- **RECORDS PROVIDED**
== Segment start ==
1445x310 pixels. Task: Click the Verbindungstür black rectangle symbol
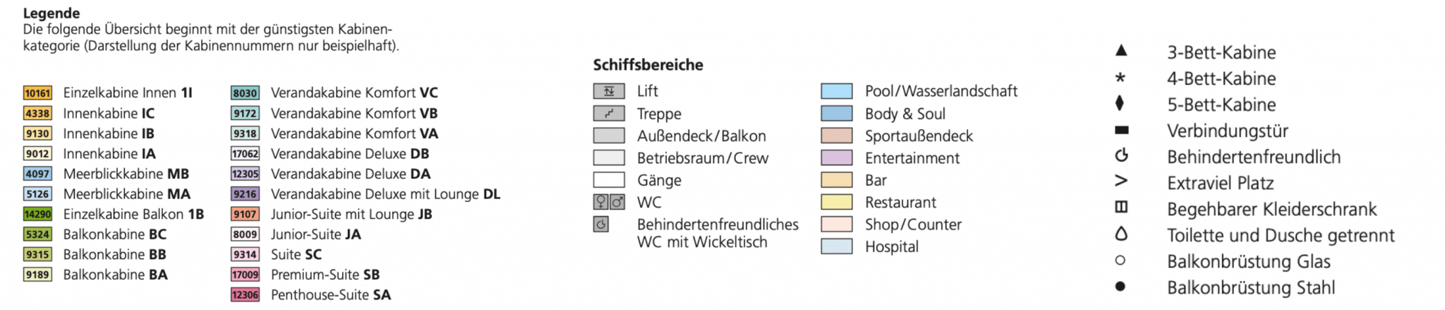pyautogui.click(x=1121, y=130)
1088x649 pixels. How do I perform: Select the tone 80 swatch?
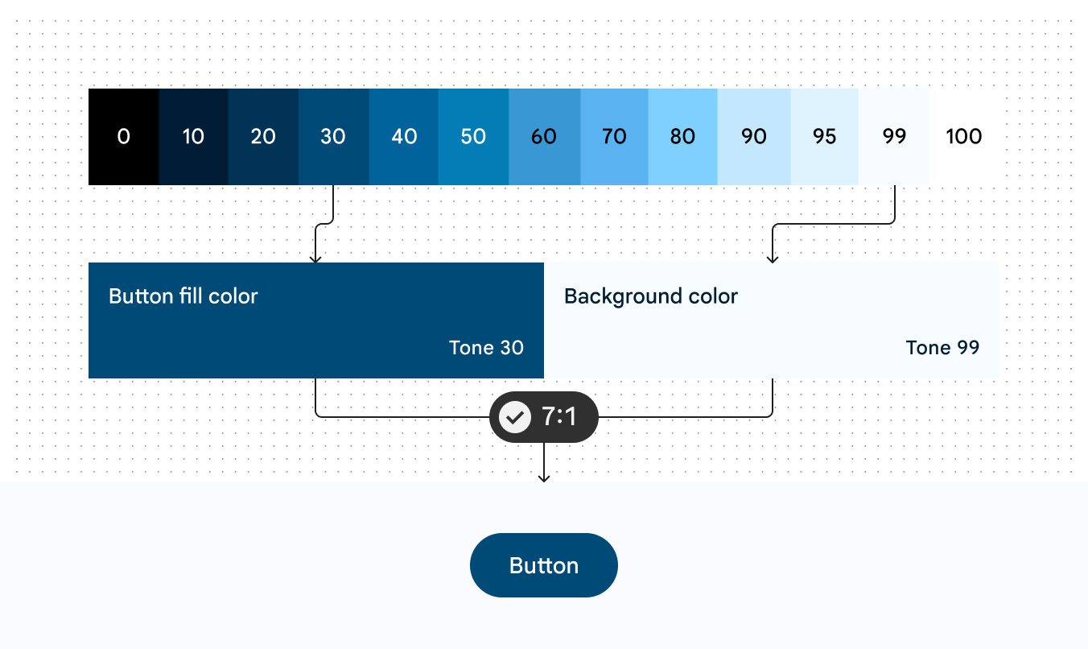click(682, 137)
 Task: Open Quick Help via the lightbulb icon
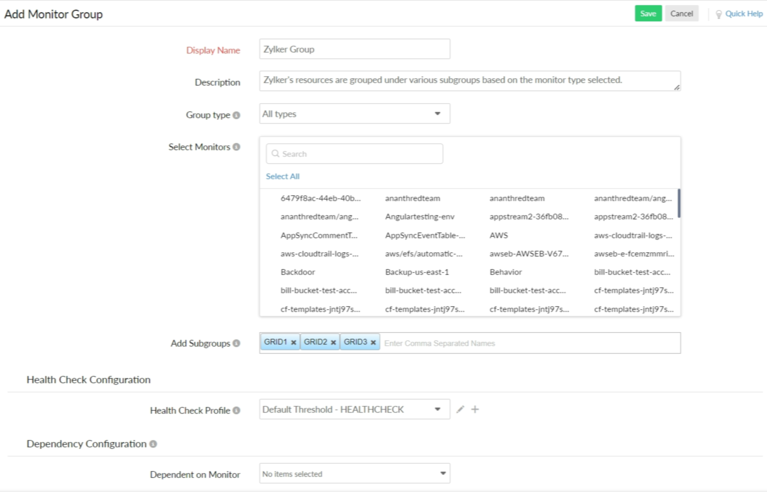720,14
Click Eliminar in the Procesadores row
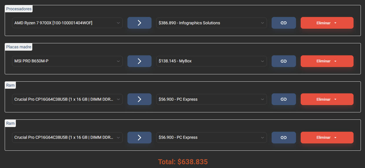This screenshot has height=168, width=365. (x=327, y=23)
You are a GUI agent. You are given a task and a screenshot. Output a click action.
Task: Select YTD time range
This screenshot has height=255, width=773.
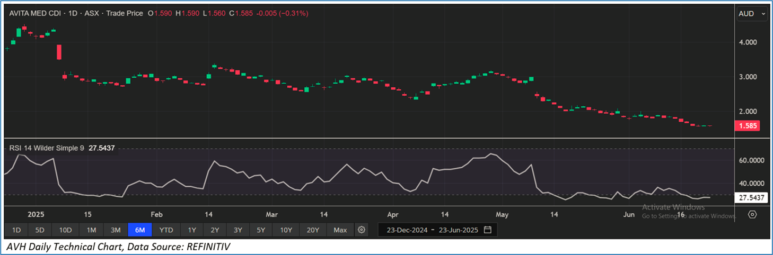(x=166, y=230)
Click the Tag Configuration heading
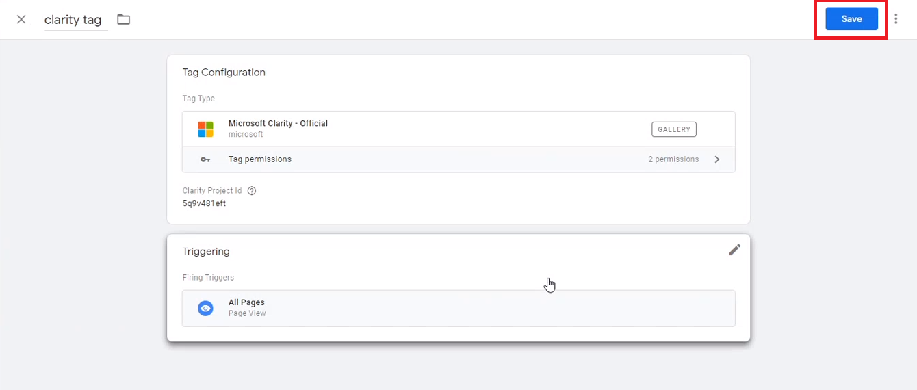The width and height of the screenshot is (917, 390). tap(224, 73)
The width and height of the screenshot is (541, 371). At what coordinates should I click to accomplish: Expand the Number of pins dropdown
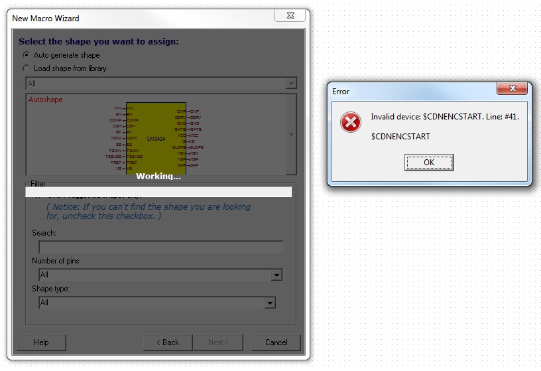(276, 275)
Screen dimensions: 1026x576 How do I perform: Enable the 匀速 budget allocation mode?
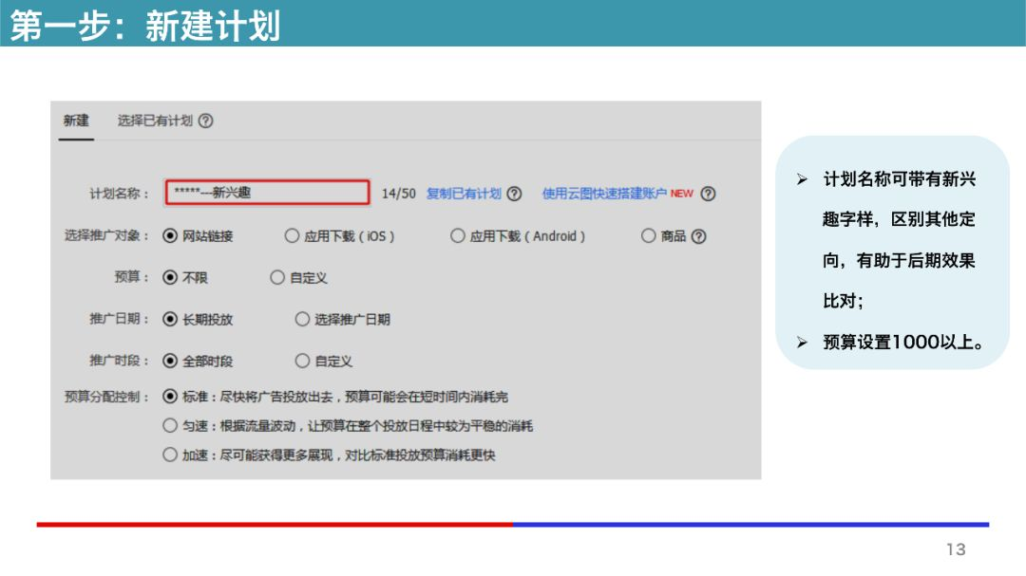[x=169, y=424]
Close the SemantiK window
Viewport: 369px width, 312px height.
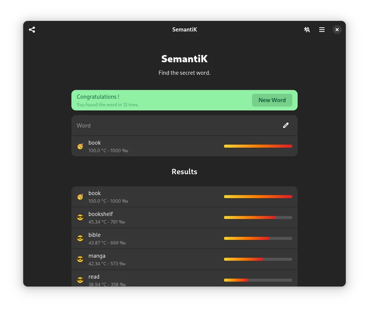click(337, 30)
== Segment end ==
- **EXERCISE DETAILS**
Please repeat the lines that run from the one holding "The width and height of the screenshot is (541, 371)." to the last line of the material, both included, exactly and without pictures.

- **EXERCISE RESULT**
The width and height of the screenshot is (541, 371). At what coordinates should I click to accomplish: Expand the Number of pins dropdown
(276, 275)
Screen dimensions: 1026x576 How do I perform: Enable the 匀速 budget allocation mode?
[x=169, y=424]
Close the SemantiK window
Viewport: 369px width, 312px height.
click(337, 30)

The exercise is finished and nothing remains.